## Records supplied
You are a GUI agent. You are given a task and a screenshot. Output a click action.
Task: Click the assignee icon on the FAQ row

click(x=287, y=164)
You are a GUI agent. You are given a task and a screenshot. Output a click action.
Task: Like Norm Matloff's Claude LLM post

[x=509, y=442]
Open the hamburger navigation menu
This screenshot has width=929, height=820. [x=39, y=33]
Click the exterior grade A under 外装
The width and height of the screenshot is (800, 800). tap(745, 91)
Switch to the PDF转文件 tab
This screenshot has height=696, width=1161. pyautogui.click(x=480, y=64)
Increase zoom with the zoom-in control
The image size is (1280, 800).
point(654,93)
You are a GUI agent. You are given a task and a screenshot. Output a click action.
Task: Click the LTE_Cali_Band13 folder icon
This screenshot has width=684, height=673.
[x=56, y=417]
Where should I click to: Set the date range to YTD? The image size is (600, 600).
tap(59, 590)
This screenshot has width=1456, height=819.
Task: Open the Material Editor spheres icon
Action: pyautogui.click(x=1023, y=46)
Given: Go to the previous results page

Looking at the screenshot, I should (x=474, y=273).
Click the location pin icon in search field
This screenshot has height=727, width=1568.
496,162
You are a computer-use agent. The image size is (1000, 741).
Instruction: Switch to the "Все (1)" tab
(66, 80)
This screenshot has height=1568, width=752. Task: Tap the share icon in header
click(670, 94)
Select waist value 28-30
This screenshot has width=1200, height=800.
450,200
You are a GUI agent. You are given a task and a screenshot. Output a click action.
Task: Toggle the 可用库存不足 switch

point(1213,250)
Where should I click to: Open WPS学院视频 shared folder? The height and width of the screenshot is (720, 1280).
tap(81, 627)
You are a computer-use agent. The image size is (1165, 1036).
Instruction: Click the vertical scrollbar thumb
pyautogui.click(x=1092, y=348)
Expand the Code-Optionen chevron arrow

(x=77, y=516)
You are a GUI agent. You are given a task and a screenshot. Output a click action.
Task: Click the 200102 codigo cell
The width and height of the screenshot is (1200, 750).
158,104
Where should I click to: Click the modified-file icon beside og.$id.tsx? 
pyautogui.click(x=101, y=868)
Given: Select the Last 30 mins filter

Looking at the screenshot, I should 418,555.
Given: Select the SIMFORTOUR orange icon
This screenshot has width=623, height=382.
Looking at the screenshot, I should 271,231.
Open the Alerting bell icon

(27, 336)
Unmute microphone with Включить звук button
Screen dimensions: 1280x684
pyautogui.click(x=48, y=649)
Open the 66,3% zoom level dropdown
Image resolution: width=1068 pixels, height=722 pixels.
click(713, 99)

## Your task
Swap "dropdown" for "menu" in the lines starting with the one that contains "Open the 66,3% zoom level dropdown" and going on through the end of the records, and write out only those lines again with nothing else altered.

## Final result
Open the 66,3% zoom level menu
Image resolution: width=1068 pixels, height=722 pixels.
click(713, 99)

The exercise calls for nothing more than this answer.